Poster - 87
Modified Shanfield ureteric reimplantation with or without ureteric tailoring in primary obstructive megaureter in a paediatric age group in lower-middle income country.
Suman Bikram Adhikari 1, Surendra Bikram Adhikari 2, Bal Mukunda Basnet 1
1 Kanti Children's Hospital, Maharajgunj, Kathmandu
2 Grande International Hospital, Kathmandu
Background: Obstructive megaureter is one of the leading cause of renal failure. If not resolve on time, surgical correction is necessary. Excision of stricture part and ureteric reimplantation is procedure of choice. Modified shanfield technique is one of the surgical procedures for ureteric reimplantation with good outcome. Those with huge megaureter, excisional tapering of distal ureter to facilitate ureteric reimplantation is mandatory. The objective of this study was to evaluate and assess the outcome of modified shanfield procedure in children with obstructive megaureter.
Methods: A retrospective review of all patients with obstructive megaureter who underwent modified shanfield ureteric reimplantation with or without ureteric tailoring between April 2022 to March 2024 was done. The following were recorded for each patient: age, sex, laterality, ureteral diameter, operative time, hospital stay, outcome and complications.

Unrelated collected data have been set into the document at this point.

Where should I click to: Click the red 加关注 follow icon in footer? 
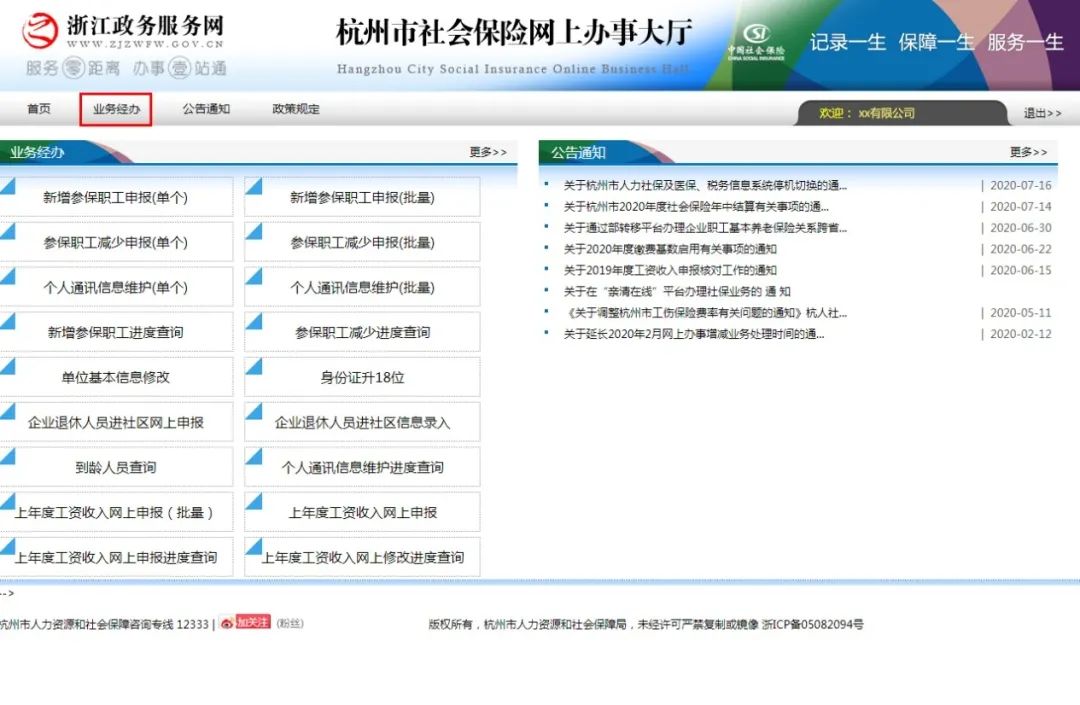coord(248,623)
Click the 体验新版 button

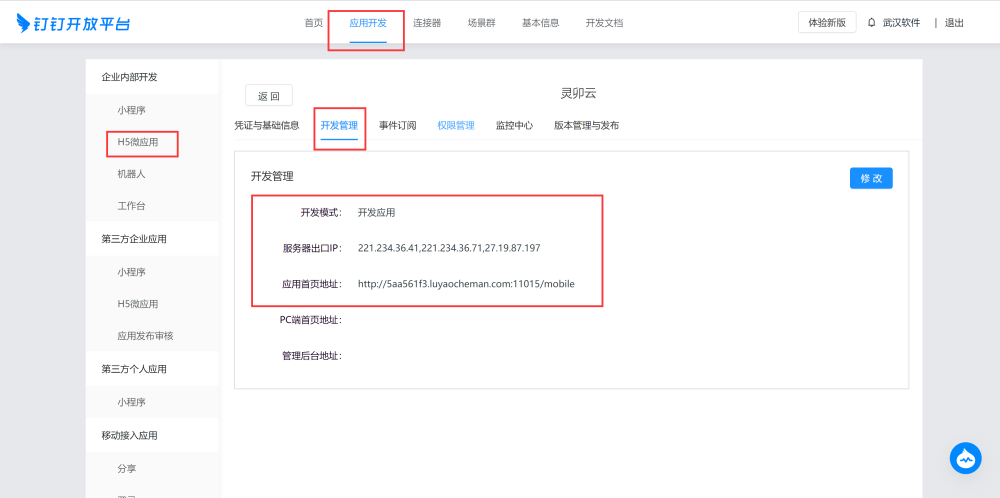pyautogui.click(x=826, y=23)
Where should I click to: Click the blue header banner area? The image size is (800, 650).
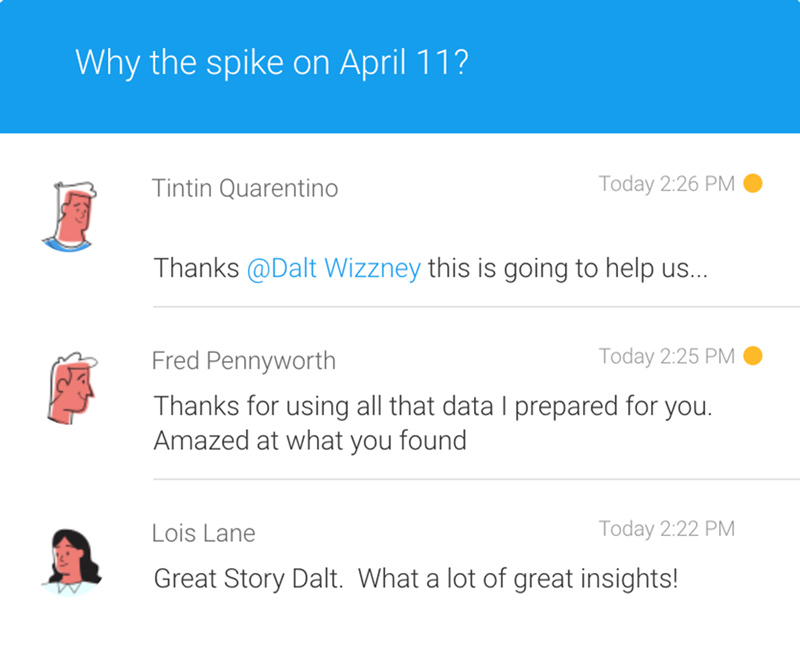coord(400,66)
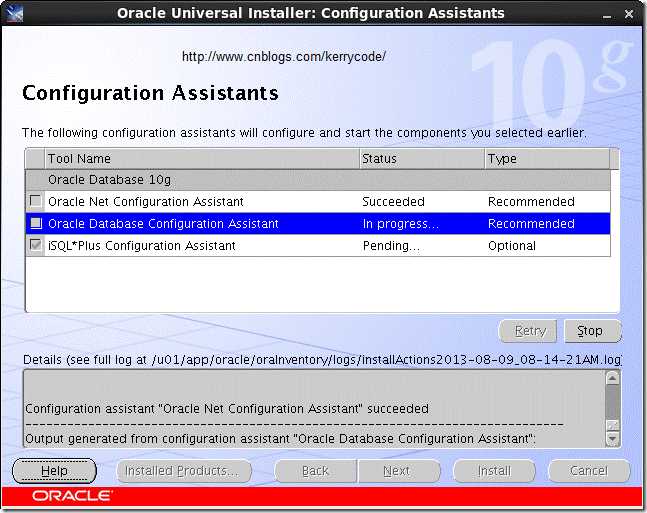Screen dimensions: 647x513
Task: Click the Status column header
Action: point(421,158)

Results: This study consisted of 16 paediatric patients (6 boys and 10 girls) who underwent modified shanfield ureteric reimplantation with or without ureteric tailoring with a mean age of 47 months (12 months to 132 months). Left side repair was performed in 10 patients (62.5%). Mean operative time was 118 minutes. The mean length of hospital was 6.65 days (5- 9 days). None of the patients developed major complications including vesicoureteric reflux or stricture but three cases had febrile UTI. Follow up ultrasound and DTPA scan was obtained after 6 months postoperatively, which showed improved renal function in DTPA in 14 patients (93.4%).
Conclusions: Modified shanfield ureteric reimplantation is also an alternative procedure for ureteric reimplantation because of its easiness, quick and good outcome. Its implication in paediatric age group is also safe. For better outcome, patient selection and refinement technique should be pursued.